La aparición del primer caso confirmado de gusano barrenador en Texas encendió las alarmas en Chihuahua y el resto de la frontera norte de México. Ante esta situación, el coordinador parlamentario del PRI en el Congreso estatal urgió a las autoridades federales a implementar acciones inmediatas y coordinadas para evitar la propagación de esta plaga que pone en riesgo una actividad económica fundamental para la región.

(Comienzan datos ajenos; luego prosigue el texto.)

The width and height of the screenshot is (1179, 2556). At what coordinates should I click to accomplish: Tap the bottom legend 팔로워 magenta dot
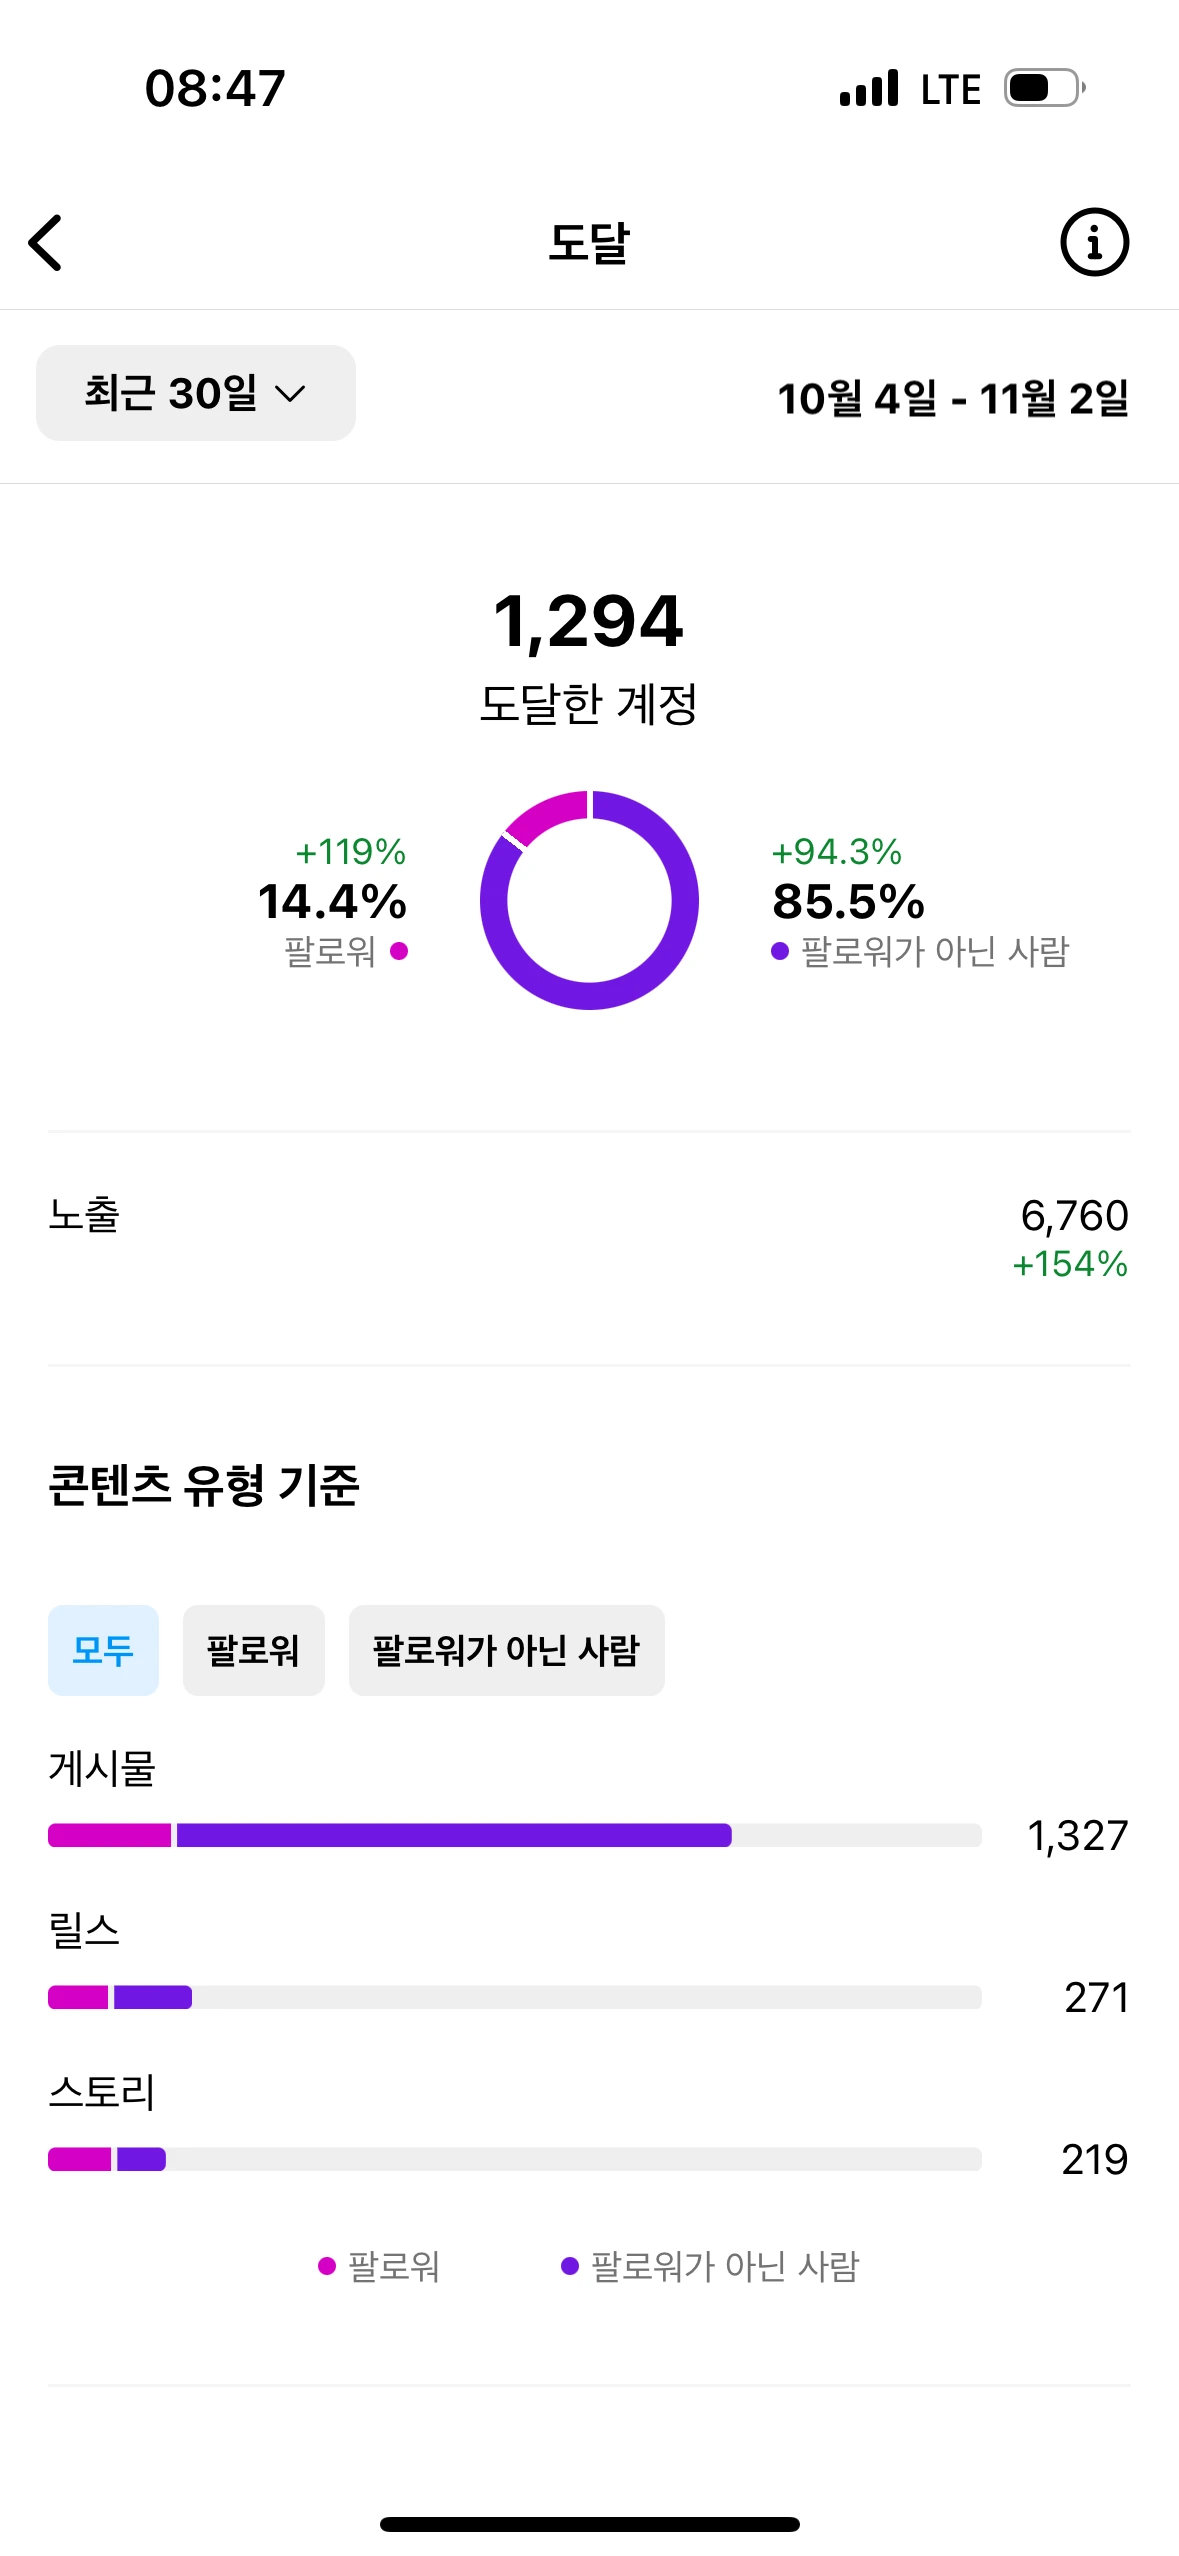click(326, 2266)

El legislador advirtió que esta problemática trasciende fronteras y requiere respuestas firmes para preservar el estatus sanitario del ganado local, que hasta ahora ha mantenido libres de esta amenaza a sus hatos. El cierre prolongado de la frontera para la exportación de ganado mexicano hacia Estados Unidos ha provocado pérdidas significativas para productores, especialmente en Chihuahua.
En este marco, solicitó que el gobierno federal diseñe y ejecute una estrategia especial para los estados del norte limítrofes con Estados Unidos, que incluya la intensificación de vigilancia, inspección y mecanismos efectivos para el control sanitario.
Además, destacó la importancia de reforzar las medidas en la frontera sur de México, que representa el principal punto de ingreso potencial para la plaga, utilizando todos los recursos institucionales disponibles para evitar su llegada y dispersión en el territorio nacional.
El dirigente parlamentario reconoció el compromiso y la disciplina del sector ganadero chihuahuense, fundamental para mantener el estatus sanitario actual. Reiteró la necesidad de unir esfuerzos para proteger esta fuente de trabajo y evitar que una crisis externa afecte a quienes han cumplido con los protocolos establecidos.